The club was started in spring 2010 by students who wanted to know more about careers in agriculture, said Michelle Paratore, Class of 2012, one of the club's presidents. Some want to work for companies that sell healthy food, for example; others want to learn more about investing in farmland. Although many of the members are also interested in food issues in their personal lives, the club's focus is on the industry and careers.
One of the club's regular activities is hosting guest speakers. Recently, members heard Jamie Johnson, a fourth-generation California farmer who grows avocados at Rancho Simpatica in Fillmore, Calif., explain the challenges facing his industry. Johnson's farm produces 5 million to 8 million pounds of avocados per year, a small percentage of those grown in California. Johnson is also vice chairman of the Hass Avocado Board and a member of the California Avocado Commission Marketing Committee.
Stores that sell avocados face high risks and high rewards. Profit margins are high, and consumers who buy avocados tend to buy other products as well. But avocados go bad fairly quickly, so grocers risk losing all their investment if the avocados don't sell.
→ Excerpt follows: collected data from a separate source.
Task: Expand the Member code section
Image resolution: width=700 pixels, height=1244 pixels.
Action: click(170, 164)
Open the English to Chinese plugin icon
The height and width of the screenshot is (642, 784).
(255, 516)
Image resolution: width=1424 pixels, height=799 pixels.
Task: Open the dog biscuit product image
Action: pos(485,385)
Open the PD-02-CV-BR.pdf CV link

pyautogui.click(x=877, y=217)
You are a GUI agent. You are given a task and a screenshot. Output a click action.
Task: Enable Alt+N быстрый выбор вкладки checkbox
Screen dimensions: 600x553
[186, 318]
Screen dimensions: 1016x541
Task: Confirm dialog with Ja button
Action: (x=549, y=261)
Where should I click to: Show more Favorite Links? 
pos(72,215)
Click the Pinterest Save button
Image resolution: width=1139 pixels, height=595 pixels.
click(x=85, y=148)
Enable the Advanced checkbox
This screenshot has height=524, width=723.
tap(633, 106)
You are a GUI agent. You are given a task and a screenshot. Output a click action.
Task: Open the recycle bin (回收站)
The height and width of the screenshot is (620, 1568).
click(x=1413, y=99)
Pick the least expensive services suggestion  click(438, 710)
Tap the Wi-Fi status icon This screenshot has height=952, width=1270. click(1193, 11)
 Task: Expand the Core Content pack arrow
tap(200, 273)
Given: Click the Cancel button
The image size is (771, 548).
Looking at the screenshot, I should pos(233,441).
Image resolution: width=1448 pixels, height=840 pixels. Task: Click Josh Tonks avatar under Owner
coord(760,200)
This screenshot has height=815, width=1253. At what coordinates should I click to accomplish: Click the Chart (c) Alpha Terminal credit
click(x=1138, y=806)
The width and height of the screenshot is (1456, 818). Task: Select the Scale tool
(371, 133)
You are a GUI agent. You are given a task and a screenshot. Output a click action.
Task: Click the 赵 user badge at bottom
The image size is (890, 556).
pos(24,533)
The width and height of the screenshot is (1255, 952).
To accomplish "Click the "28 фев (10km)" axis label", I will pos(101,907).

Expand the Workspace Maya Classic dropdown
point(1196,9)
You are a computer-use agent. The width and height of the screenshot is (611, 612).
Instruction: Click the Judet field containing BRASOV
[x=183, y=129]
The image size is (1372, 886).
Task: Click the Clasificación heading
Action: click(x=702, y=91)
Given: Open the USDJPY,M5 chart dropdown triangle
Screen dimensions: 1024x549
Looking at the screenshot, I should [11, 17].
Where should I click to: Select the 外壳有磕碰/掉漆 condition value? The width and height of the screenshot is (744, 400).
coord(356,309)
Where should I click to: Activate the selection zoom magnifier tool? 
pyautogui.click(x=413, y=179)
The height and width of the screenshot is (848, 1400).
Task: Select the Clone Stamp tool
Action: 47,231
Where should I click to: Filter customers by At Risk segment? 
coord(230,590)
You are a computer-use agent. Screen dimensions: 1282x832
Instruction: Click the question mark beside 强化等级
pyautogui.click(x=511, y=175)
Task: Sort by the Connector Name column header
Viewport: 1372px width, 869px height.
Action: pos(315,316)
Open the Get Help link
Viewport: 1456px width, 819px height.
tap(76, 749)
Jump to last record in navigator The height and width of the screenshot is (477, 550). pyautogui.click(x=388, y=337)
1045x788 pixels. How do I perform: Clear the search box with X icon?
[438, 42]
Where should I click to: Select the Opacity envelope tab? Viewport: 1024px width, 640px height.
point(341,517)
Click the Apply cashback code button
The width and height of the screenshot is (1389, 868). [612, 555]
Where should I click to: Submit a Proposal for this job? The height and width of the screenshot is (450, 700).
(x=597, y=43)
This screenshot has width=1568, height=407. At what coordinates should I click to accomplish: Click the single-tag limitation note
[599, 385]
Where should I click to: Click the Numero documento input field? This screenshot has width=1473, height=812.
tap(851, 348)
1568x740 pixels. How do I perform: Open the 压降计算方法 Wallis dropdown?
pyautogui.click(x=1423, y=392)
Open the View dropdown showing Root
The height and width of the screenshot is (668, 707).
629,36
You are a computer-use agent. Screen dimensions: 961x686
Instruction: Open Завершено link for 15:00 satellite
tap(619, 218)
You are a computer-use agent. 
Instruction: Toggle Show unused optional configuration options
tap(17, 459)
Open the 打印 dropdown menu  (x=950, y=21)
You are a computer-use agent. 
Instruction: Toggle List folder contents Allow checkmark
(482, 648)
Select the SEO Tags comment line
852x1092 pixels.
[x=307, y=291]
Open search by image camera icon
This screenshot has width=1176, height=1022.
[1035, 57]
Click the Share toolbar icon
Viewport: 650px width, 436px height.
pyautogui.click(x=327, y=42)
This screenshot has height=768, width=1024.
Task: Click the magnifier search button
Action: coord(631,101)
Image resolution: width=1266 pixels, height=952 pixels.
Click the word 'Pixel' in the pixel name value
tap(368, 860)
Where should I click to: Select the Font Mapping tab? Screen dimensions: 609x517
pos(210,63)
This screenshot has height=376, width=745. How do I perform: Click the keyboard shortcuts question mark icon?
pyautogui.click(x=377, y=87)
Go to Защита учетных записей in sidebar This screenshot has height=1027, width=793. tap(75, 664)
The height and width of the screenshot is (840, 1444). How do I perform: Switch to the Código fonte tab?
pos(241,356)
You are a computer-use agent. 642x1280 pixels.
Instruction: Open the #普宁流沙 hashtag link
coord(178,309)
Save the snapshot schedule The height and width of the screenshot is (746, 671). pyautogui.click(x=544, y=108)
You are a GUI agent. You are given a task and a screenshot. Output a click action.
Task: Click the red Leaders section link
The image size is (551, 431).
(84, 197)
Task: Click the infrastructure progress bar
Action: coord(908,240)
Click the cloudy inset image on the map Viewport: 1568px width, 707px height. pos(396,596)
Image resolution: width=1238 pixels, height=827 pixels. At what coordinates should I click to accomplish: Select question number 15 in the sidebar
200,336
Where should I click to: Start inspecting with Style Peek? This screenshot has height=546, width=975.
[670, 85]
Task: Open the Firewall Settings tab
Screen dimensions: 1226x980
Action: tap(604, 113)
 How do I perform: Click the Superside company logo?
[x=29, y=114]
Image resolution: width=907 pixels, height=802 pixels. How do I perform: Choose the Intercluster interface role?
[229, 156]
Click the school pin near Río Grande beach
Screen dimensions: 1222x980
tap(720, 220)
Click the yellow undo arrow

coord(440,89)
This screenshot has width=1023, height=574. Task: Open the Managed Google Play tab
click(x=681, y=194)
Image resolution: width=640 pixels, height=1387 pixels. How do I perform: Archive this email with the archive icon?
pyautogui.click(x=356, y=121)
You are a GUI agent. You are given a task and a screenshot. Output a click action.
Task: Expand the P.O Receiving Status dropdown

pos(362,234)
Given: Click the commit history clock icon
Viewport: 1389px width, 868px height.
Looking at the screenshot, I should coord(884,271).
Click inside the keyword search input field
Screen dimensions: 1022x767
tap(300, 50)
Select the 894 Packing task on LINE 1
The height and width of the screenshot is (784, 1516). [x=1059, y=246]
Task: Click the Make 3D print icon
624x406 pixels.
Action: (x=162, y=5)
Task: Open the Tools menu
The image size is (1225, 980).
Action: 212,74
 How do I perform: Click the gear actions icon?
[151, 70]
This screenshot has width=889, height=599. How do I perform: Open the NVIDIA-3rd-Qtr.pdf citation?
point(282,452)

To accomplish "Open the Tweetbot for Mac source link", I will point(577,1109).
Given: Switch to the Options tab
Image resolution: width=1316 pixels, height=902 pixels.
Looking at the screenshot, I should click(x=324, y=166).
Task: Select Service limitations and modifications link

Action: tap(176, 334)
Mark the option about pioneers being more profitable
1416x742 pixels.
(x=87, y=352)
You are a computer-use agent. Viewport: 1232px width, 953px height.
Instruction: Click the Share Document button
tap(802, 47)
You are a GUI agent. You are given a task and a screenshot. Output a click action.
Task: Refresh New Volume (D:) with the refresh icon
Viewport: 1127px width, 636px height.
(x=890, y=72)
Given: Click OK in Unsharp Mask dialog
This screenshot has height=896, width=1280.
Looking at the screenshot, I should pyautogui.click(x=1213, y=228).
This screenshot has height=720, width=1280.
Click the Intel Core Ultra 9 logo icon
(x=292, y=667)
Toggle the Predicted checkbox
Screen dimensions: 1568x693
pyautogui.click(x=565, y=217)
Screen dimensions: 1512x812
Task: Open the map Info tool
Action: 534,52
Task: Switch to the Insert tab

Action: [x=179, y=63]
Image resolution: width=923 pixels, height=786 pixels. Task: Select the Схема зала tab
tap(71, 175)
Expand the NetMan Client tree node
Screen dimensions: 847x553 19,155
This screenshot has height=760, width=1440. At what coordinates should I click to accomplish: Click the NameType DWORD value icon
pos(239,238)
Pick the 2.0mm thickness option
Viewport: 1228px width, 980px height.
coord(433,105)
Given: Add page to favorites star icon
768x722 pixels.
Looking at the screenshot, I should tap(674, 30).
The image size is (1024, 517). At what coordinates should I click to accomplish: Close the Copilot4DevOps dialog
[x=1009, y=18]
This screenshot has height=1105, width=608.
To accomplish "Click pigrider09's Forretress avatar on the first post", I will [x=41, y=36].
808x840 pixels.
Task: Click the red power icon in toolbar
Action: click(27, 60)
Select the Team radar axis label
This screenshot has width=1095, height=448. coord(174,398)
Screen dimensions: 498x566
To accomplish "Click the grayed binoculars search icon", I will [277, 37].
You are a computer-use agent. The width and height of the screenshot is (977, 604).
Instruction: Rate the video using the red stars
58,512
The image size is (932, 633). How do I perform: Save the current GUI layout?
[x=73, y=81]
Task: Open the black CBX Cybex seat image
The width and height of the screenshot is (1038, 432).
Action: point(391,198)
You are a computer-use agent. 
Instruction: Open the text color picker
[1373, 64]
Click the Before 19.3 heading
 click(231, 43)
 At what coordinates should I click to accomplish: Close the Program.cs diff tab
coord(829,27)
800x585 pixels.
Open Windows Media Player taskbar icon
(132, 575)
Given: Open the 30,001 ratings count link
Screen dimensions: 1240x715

Like other California farmers, avocado growers struggle with the scarcity of land, water, and labor, Johnson said. Farmland prices in the United States are at historic highs. California's water battles, which pit urban water users against rural, and northern California against southern, have not been resolved — and avocados require a lot of water to grow in California.
Finally, labor costs are an issue. Johnson said he takes pride in paying fair wages and providing health care to his workers. But increasing government attention to the immigration status of farm workers is making it more difficult to find workers to pick the crops.
The upside to growing avocados in the United States is that the market is growing. Area growers are looking to the food service industry for increased sales.
Johnson gave students a look at other trends affecting the avocado industry.
For example, he is working with the Hass Avocado Board, which is funded by an assessment of 2.5 cents per pound of avocados produced or handled in the United States, to market the health benefits of avocados. One of the group's goals is to support research showing the health benefits of avocados, since without proof they can't make health claims.
"I know I have a product that's a super food. I know that if you eat an avocado, its good for you. But how can I prove that?" Johnson asked.
A boon for sellers in recent years has been the ability to ripen avocados before selling them, in much the same way that bananas are ripened before sale. "The ripening process changed our business," Johnson said. "It allows us to sell a whole lot more avocados."
The current focus on organic and sustainable food is also changing demand. Johnson said it's not clear that consumers are willing to pay the extra costs required for organic food. He is, however, seeing a trend toward sustainability, which includes treating farm workers well and maintaining good relationships with the community. "People are demanding that not only is their food safe and regulated, but also that they're treating people humanely," he said. In addition to consumers, some large buyers are starting to demand this,
Johnson also said efficient farming — in which farmers get the highest nutritional output for the least expenditure of water and other resources — is likely to become increasingly important.